In another interpretation, the quotient $Q$ represents the ratio $N:D$. For example, a cake recipe might call for ten cups of flour and two cups of sugar, a ratio of $10:2$ or, proportionally, $5:1$. To scale this recipe to larger or smaller quantities of cake, a ratio of flour to sugar proportional to $5:1$ could be maintained, for instance one cup of flour and one-fifth cup of sugar, or fifty cups of flour and ten cups of sugar. Now imagine a sugar-free cake recipe calls for ten cups of flour and zero cups of sugar. The ratio $10:0$, or proportionally $1:0$, is perfectly sensible: it just means that the cake has no sugar. However, the question "How many parts flour for each part sugar?" still has no meaningful numerical answer.
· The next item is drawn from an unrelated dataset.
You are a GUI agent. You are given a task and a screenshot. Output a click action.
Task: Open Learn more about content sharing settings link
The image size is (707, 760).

A geometrical appearance of the division-as-ratio interpretation is the slope of a straight line in the Cartesian plane. The slope is defined to be the "rise" (change in vertical coordinate) divided by the "run" (change in horizontal coordinate) along the line. When this is written using the symmetrical ratio notation, a horizontal line has slope $0:1$ and a vertical line has slope $1:0$. However, if the slope is taken to be a single real number then a horizontal line has slope $\tfrac01 = 0$ while a vertical line has an undefined slope, since in real-number arithmetic the quotient $\tfrac10$ is undefined. The real-valued slope $\tfrac yx$ of a line through the origin is the vertical coordinate of the intersection between the line and a vertical line at horizontal coordinate $1$, dashed black in the figure. The vertical red and dashed black lines are parallel, so they have no intersection in the plane. Sometimes they are said to intersect at a point at infinity, and the ratio $1:0$ is represented by a new number $\infty$; see § Projectively extended real line below. Vertical lines are sometimes said to have an "infinitely steep" slope.
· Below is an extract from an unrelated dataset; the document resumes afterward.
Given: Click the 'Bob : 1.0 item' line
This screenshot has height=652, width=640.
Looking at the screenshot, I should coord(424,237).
=== Inverse of multiplication ===
Division is the inverse of multiplication, meaning that multiplying and then dividing by the same non-zero quantity, or vice versa, leaves an original quantity unchanged; for example $(5 \times 3) / 3 = (5 / 3) \times 3 = 5$. Thus a division problem such as "what is 6 divided by 3?" can be solved by rewriting it as an equivalent equation involving multiplication, "what number times 3 is equal to 6?", and then finding the value for which the statement is true; symbolically, these might be written as $\tfrac63 = {?}$ and equivalently ${?} \times 3 = 6$, where $?$ represents the same unknown quantity in each equation; in this case the unknown quantity is $2$, because $2\times 3 = 6$, so therefore $\tfrac63 = 2$.

An analogous problem involving division by zero, $\tfrac60 = {?}$, requires determining an unknown quantity satisfying ${?} \times 0 = 6$. However, any number multiplied by zero is zero rather than six, so there exists no number which can substitute for $?$ to make a true statement.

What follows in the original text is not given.